Xinhua, December 14, 2016 Adjust font size:

Residents and officials of Okinawa on Wednesday voiced shock and condemnation following the crash-landing of a U.S. Marine Corps MV-22 Osprey in the sea off Nago a day earlier.

The incident, which saw five crew members airlifted to safety and treated for injuries, was the first major accident involving an Osprey since the U.S. military deployed Osprey squadrons in Japan in 2012.

Pictures beamed across the nation by public broadcaster NHK showed debris from the crash strewn across a wide area on shore.

In a bid to quell as much anger as possible from local residents and officials of the island, the U.S. Marines on Wednesday grounded all flights of its Ospreys.

"It was only a matter of time until something like this happened. We are only lucky that the accident wasn't more serious," a utility worker in Nago city in northern Okinawa was quoted by the local media as saying Wednesday.

"Unless these planes are banned completely, I'm 100 percent certain there will be further and more serious cases like these and more lives of innocent Okinawans will be lost at the hands of the U.S. military," he said.
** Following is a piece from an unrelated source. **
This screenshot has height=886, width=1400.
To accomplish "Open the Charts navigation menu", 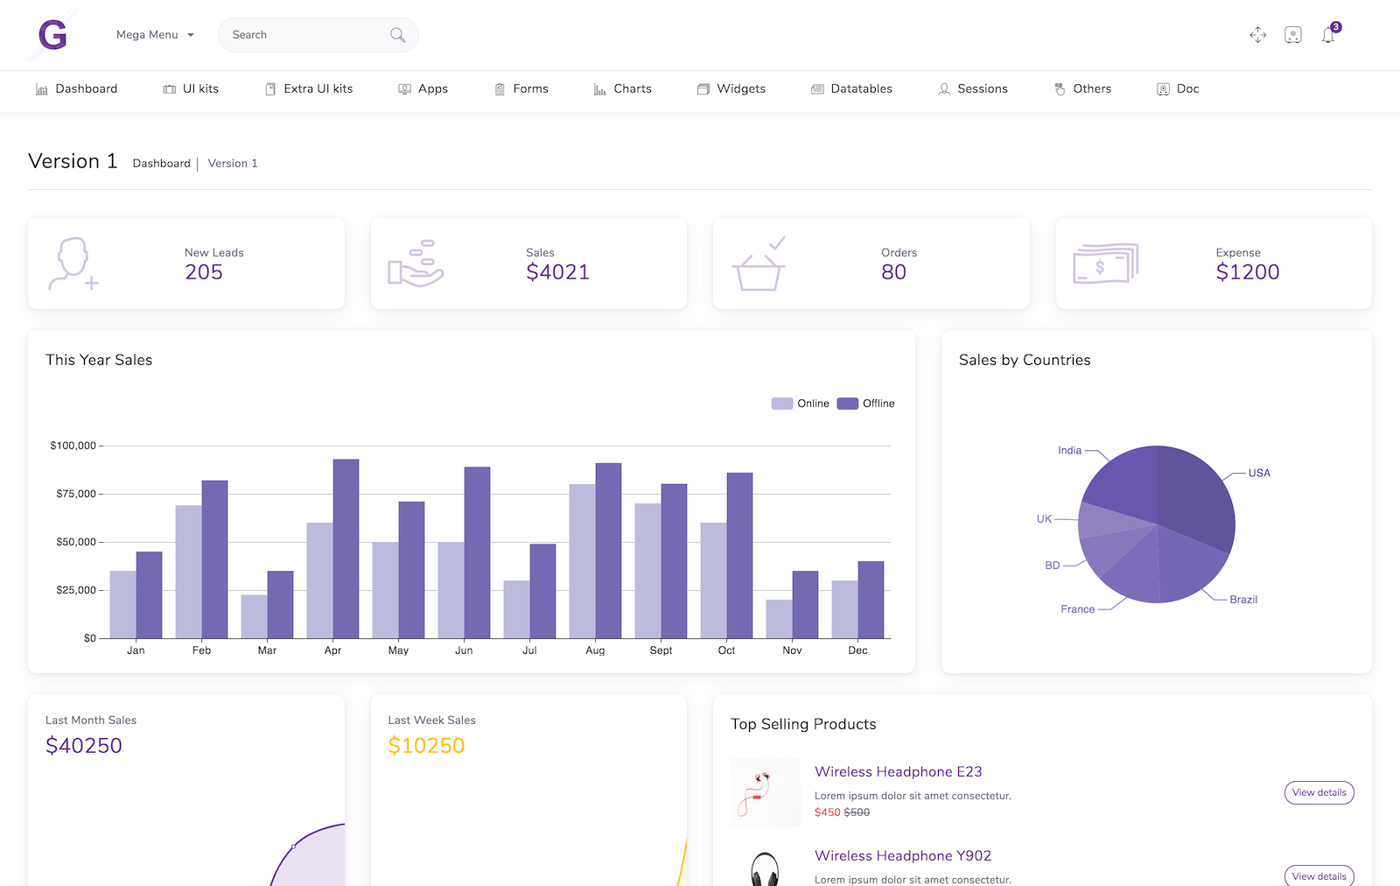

While Tsukasa Kawada, a Foreign Ministry official in charge of Okinawa affairs, tried to allay the concerns of the locals, following an emergency meeting with Lt. Gen. Lawrence Nicholson, top U.S. military commander in Okinawa, on the matter, stating that the latest accident was the result of an "oil duct problem" during an air-to-air refueling operation, Okinawan officials were quick to voice consternation.

Okinawa governor Takeshi Onaga, who has been working tirelessly to try to reduce Okinawa's disproportionate post-war U.S. base hosting burdens was furious at the crash.

"It's absolutely outrageous," Onaga said Wednesday, echoing the sentiments of the islanders who have on repeated occasions taken to the streets to voice their opposition to the deployment of the U.S. military aircraft so close to where they live.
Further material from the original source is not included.